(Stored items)
************

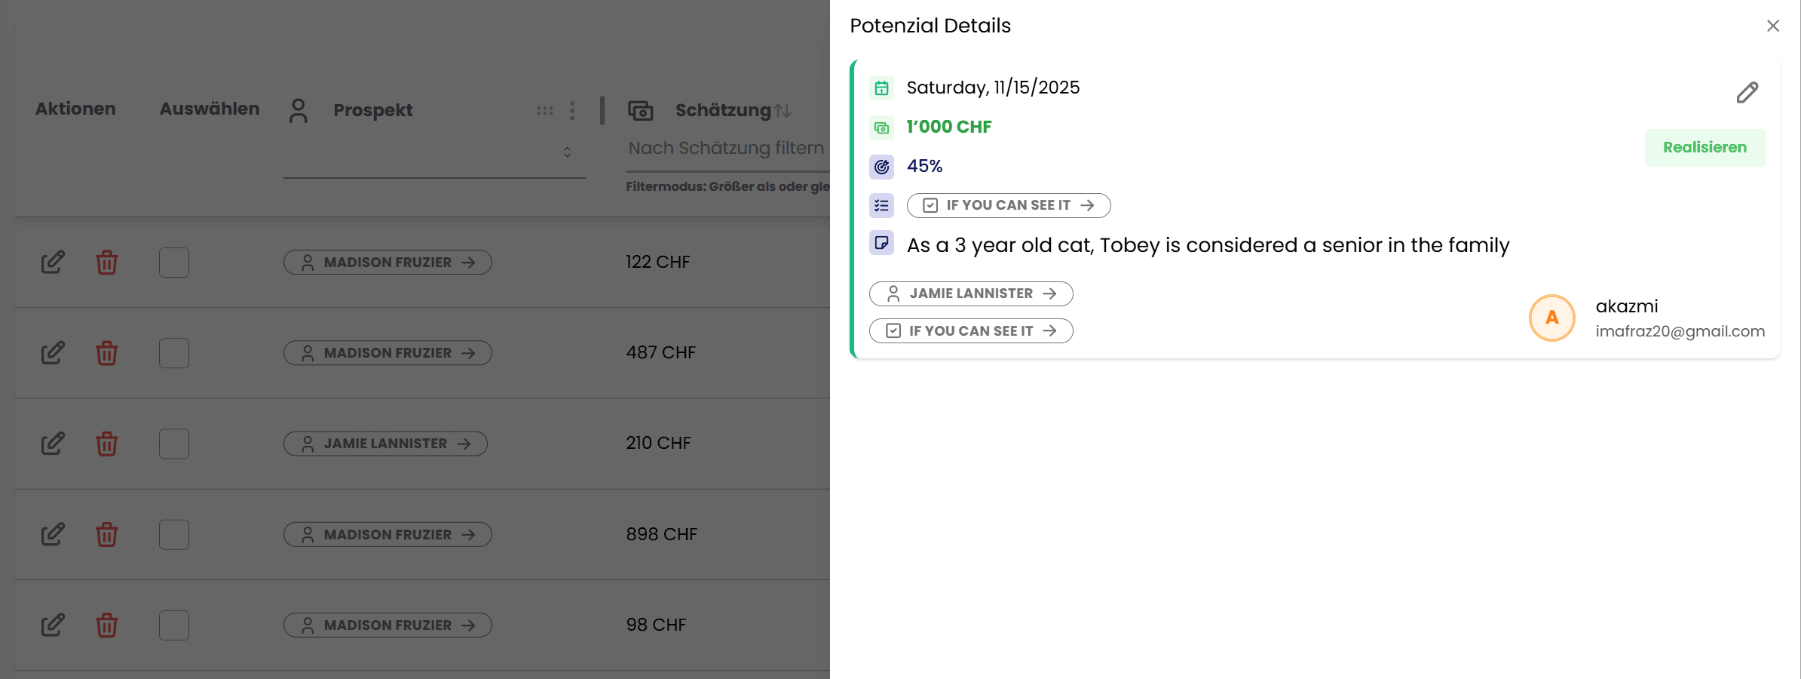Open the Prospekt column three-dot menu

pyautogui.click(x=572, y=111)
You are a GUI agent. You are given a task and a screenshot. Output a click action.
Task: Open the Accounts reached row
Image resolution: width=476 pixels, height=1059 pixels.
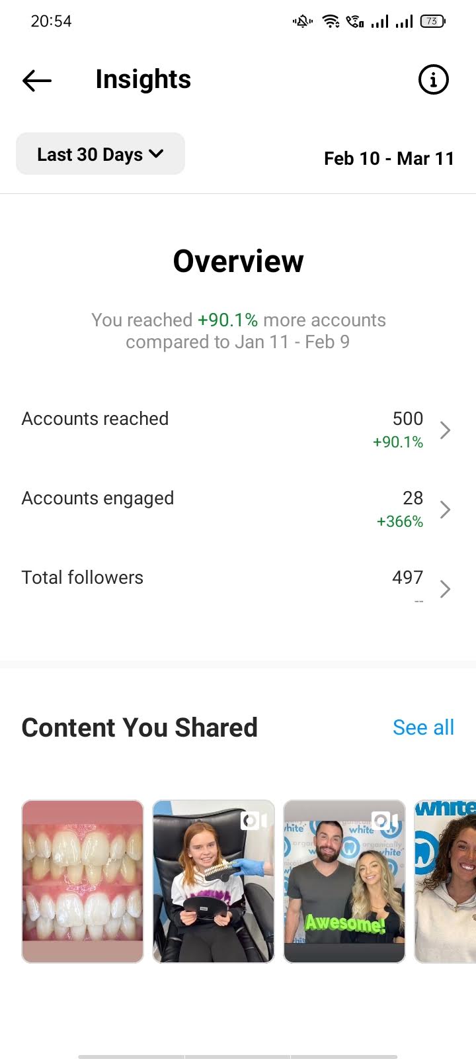pos(238,430)
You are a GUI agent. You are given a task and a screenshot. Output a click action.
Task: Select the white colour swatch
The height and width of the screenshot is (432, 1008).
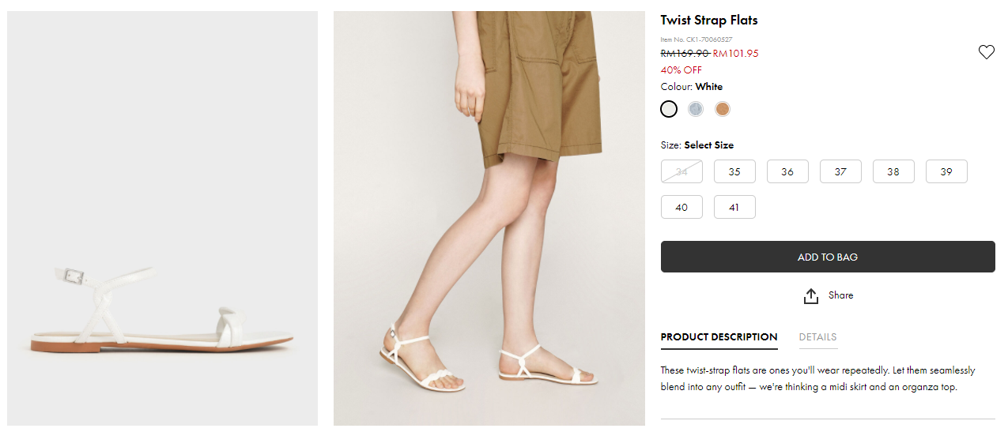(x=669, y=109)
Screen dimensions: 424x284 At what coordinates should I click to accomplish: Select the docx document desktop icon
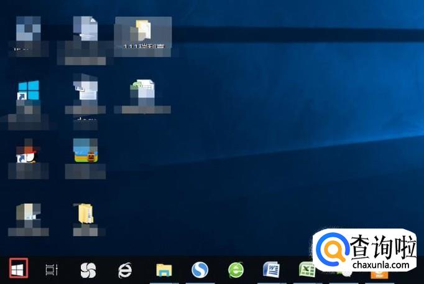[x=85, y=95]
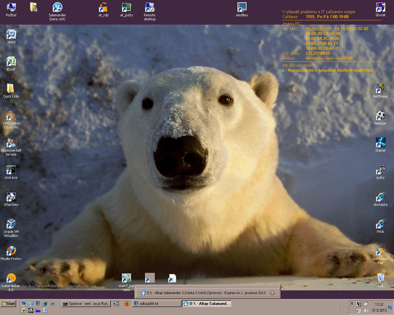The image size is (394, 315).
Task: Open the Start menu
Action: pyautogui.click(x=8, y=304)
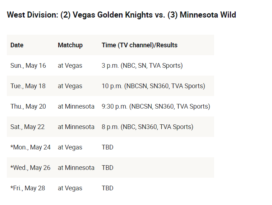Select the 9:30 p.m. NBCSN broadcast cell
The image size is (272, 205).
click(x=156, y=106)
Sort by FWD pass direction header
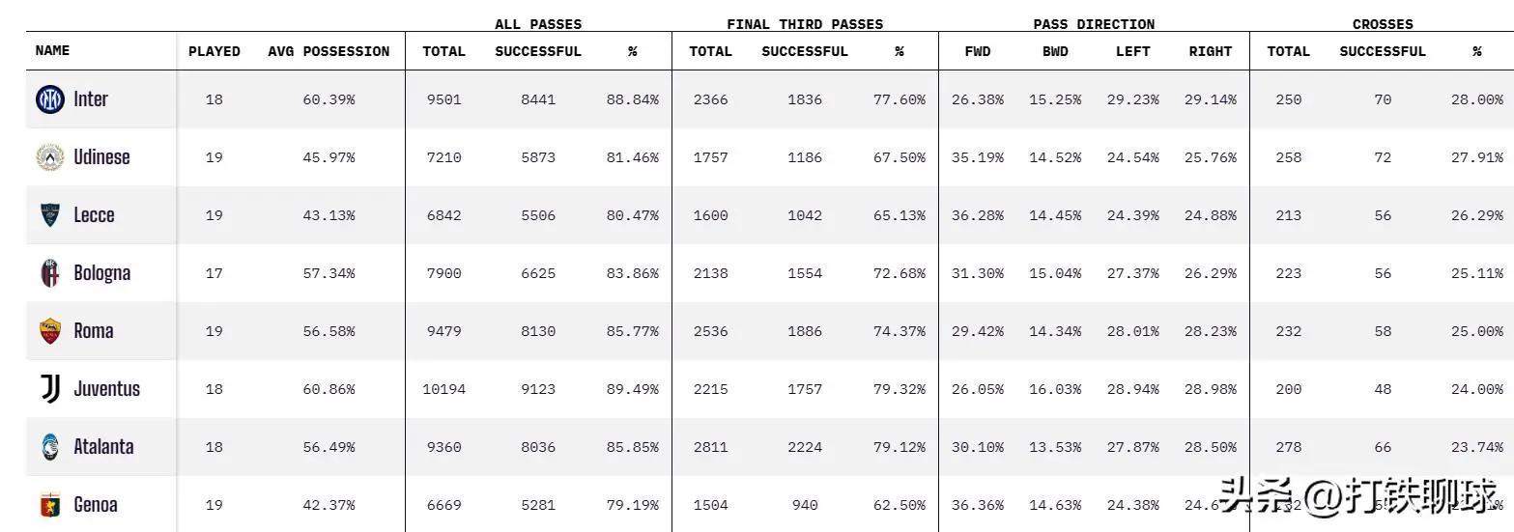The image size is (1514, 532). coord(977,51)
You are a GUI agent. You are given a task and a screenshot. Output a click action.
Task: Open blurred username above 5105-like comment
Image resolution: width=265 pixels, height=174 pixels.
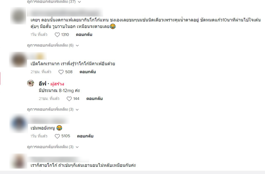pos(49,121)
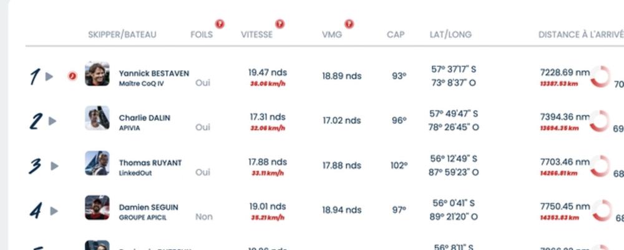Viewport: 624px width, 250px height.
Task: Sort by SKIPPER/BATEAU column header
Action: (122, 35)
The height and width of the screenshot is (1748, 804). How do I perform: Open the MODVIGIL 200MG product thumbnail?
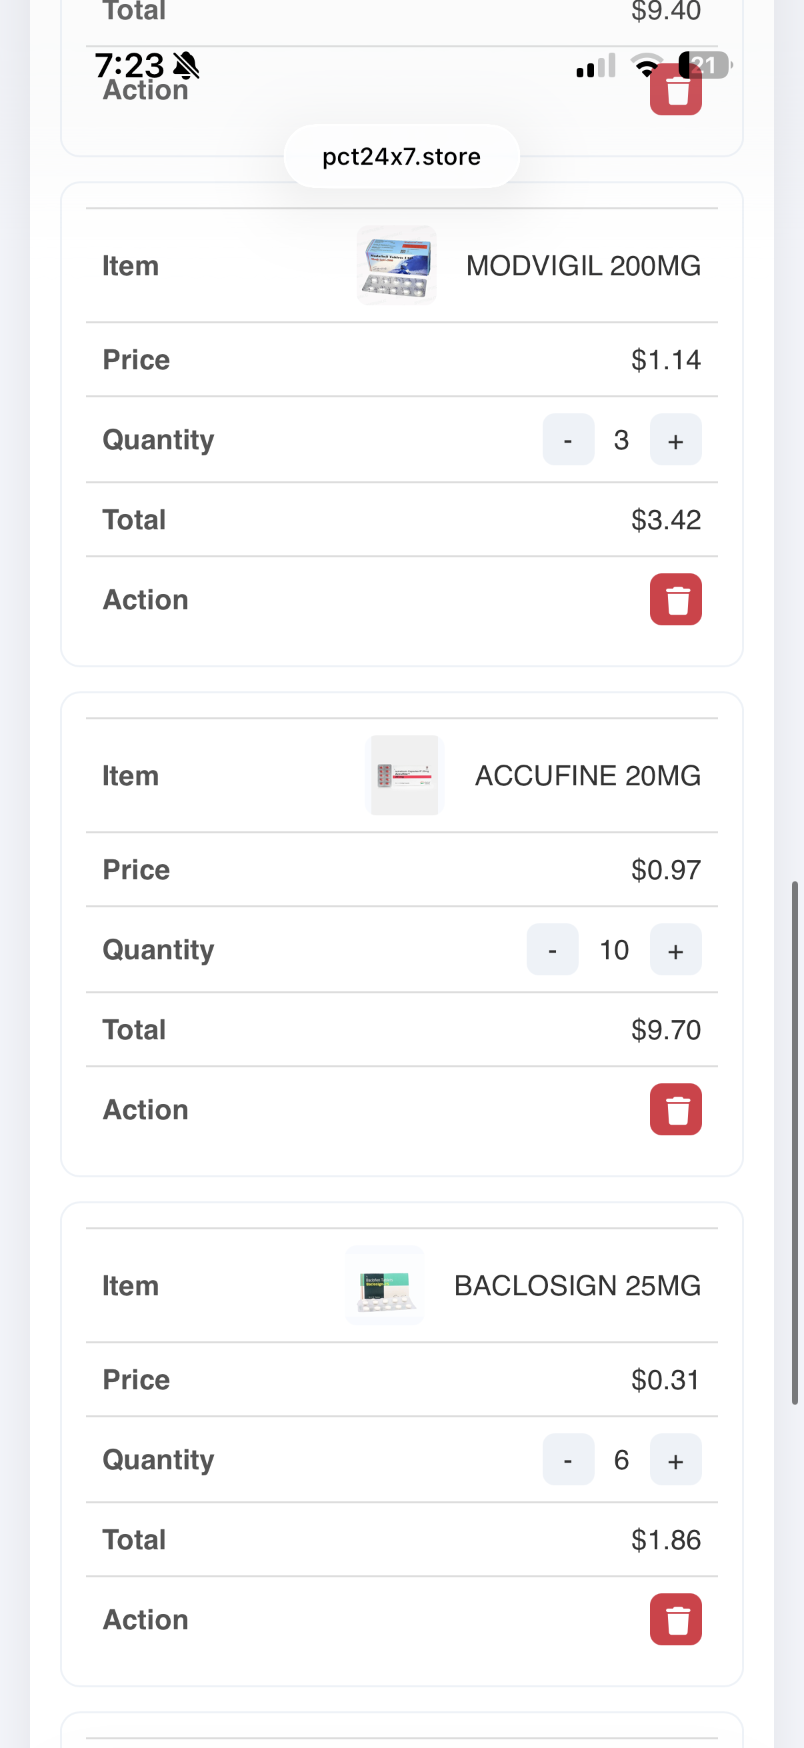pos(396,265)
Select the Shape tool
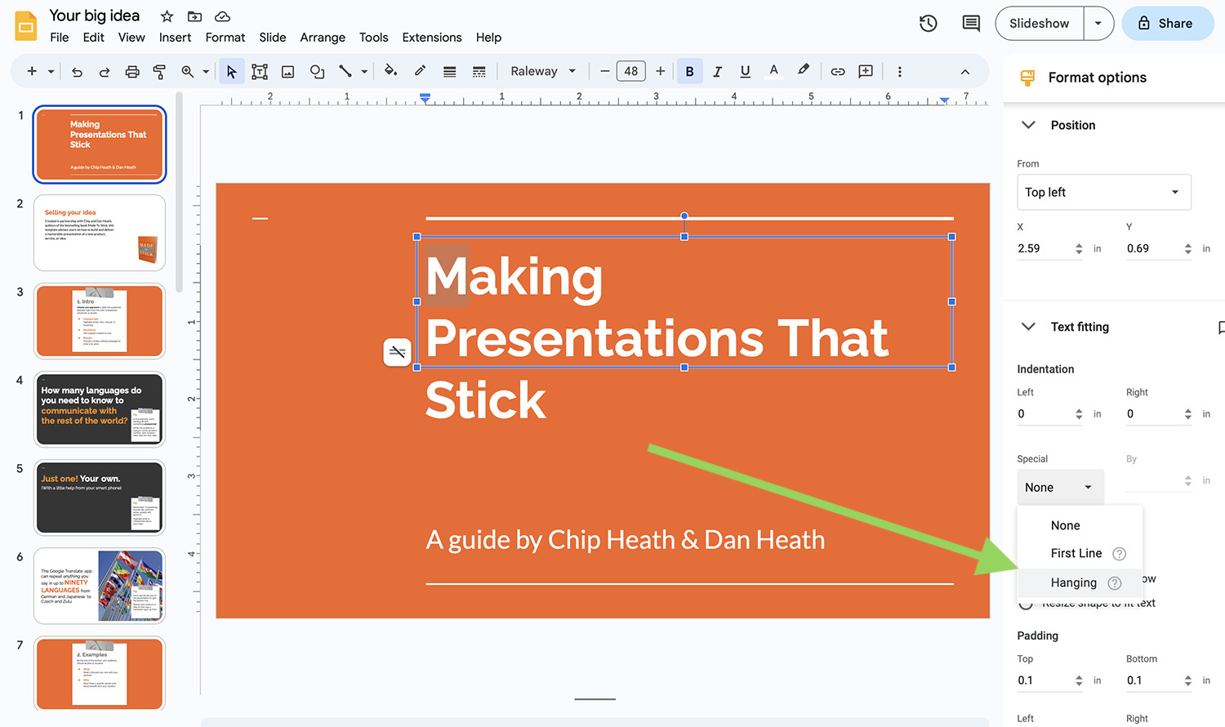This screenshot has width=1225, height=727. point(317,71)
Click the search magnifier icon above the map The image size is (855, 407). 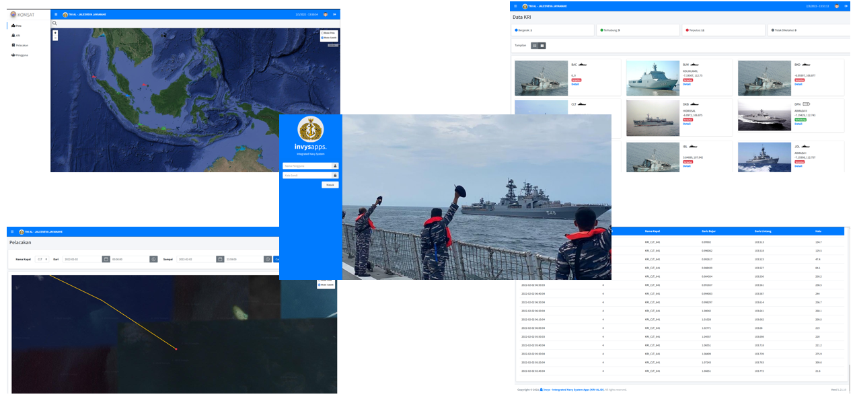pos(55,24)
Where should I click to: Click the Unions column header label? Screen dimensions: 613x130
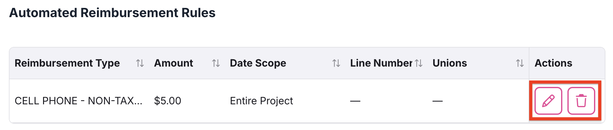(450, 63)
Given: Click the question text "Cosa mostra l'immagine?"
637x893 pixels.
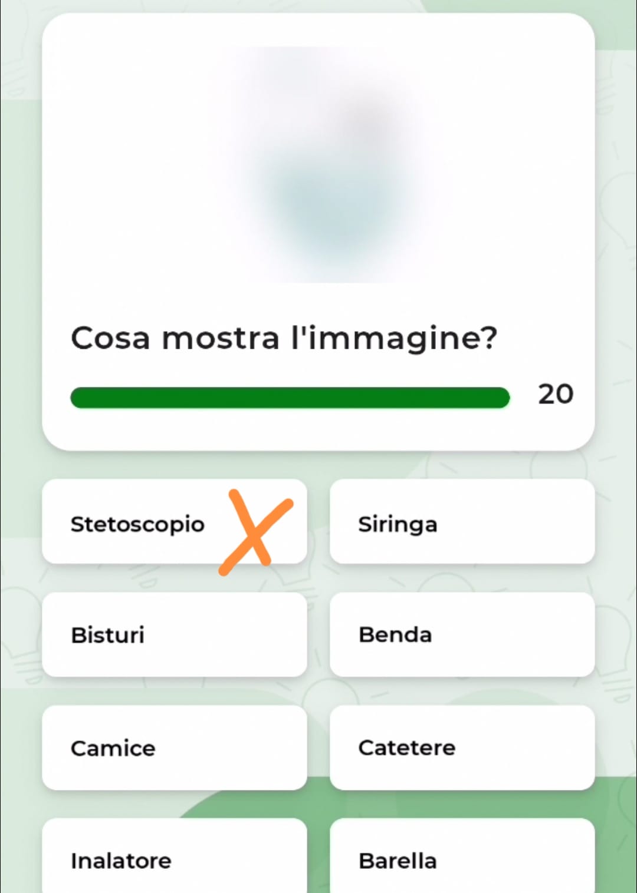Looking at the screenshot, I should pos(284,339).
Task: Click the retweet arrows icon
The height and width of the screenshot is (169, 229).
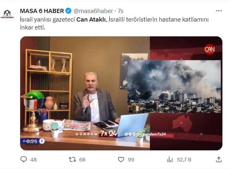Action: coord(73,160)
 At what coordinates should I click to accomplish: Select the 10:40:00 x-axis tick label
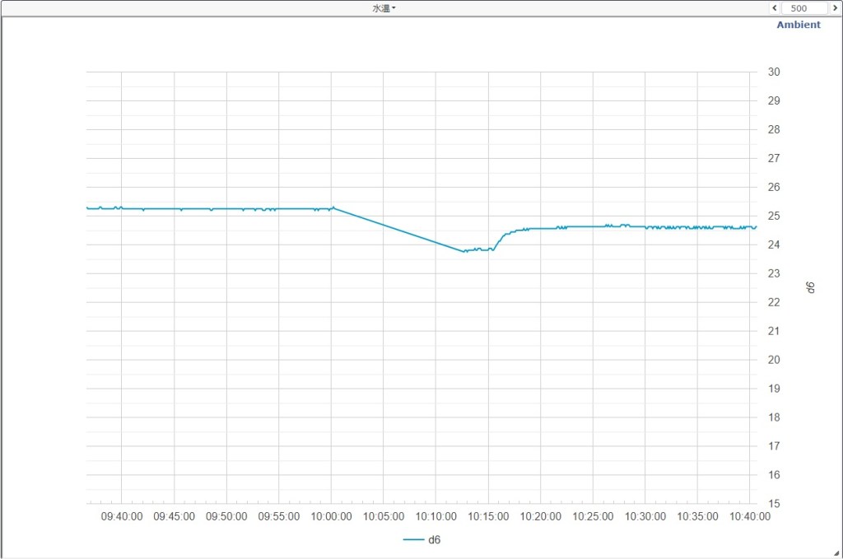(749, 517)
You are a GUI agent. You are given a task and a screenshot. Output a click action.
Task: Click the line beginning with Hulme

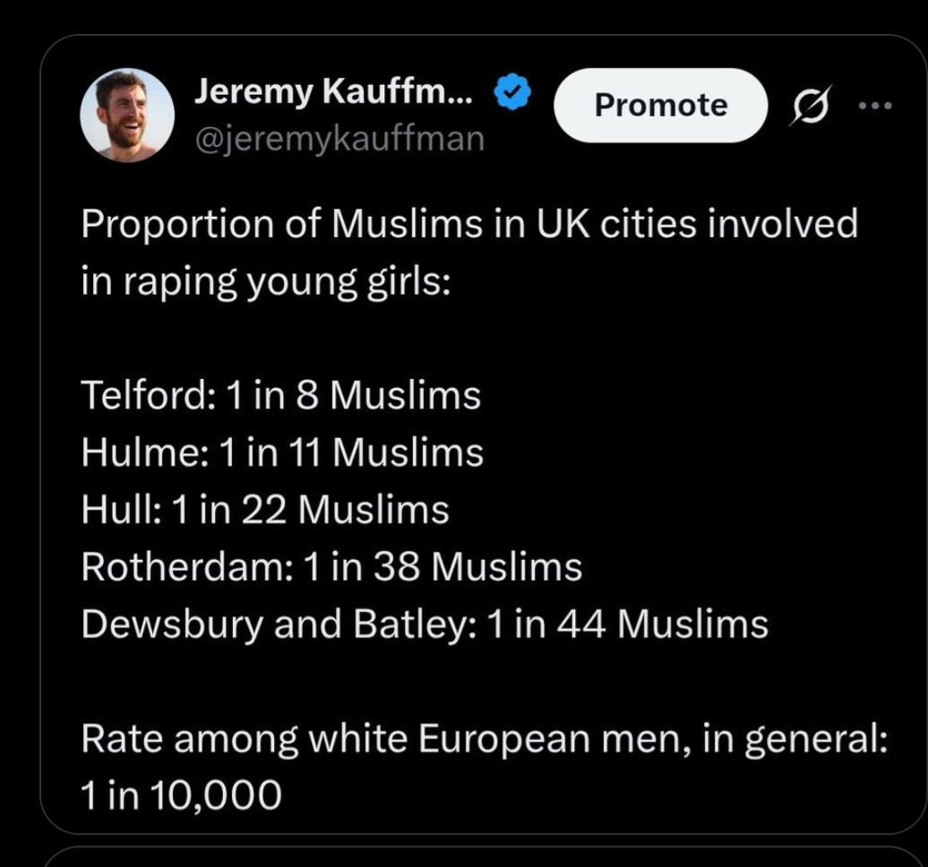[x=282, y=452]
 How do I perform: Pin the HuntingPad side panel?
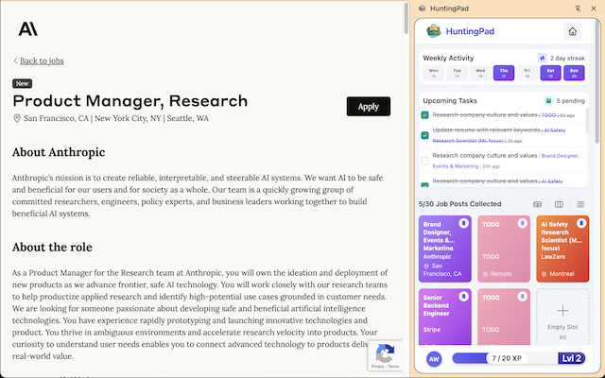coord(577,8)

************

The copy should hold exactly the lines from the line containing "x-axis tick label" through the end of the data, both ends included, and no pictures.

• Answer
 At what coordinates should I click to accomplish: Select the 10:40:00 x-axis tick label
(749, 517)
You are a GUI agent. You are given a task and a screenshot. Output a click action.
Task: Click the line beginning with Hulme

[x=282, y=452]
 How do I perform: Pin the HuntingPad side panel?
coord(577,8)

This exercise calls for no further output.